▸ **TASK DESCRIPTION**
Reproduce, exactly and in full, only the lines below from the one containing "You are a computer-use" through the one containing "Click the magenta".

▸ **SOURCE RECORDS**
Content starts

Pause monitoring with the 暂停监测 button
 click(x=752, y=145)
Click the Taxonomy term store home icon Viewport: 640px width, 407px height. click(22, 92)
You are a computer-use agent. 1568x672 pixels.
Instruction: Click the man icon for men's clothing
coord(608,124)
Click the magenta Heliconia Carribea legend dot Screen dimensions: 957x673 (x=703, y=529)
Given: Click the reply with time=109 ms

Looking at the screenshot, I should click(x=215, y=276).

Content ends
Content starts

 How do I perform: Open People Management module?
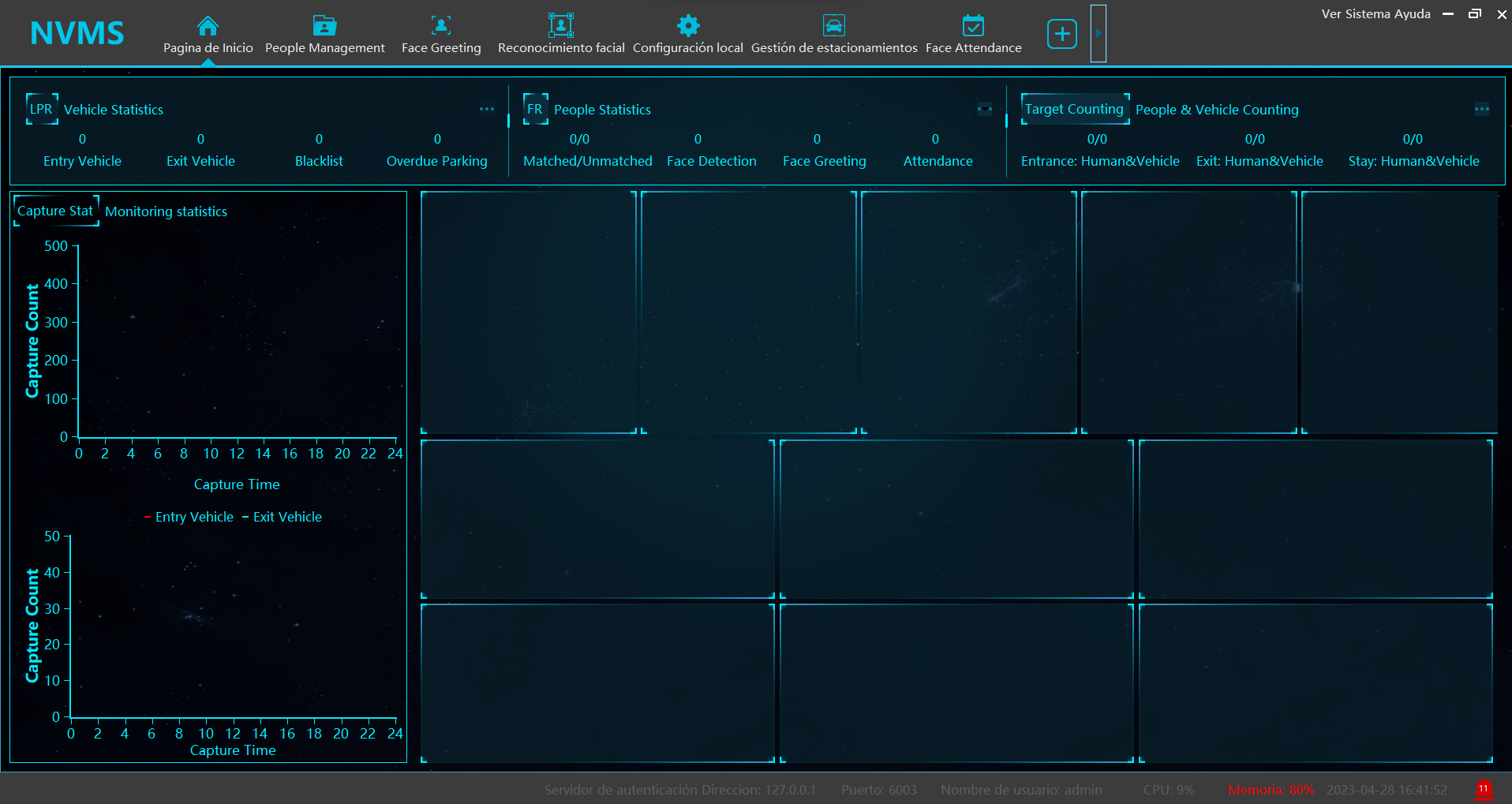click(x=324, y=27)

Content ends

▸ **EXERCISE RESPONSE**
You are a computer-use agent. 1568x672 pixels.
Instruction: Click the man icon for men's clothing
coord(608,124)
Click the magenta Heliconia Carribea legend dot Screen dimensions: 957x673 (x=703, y=529)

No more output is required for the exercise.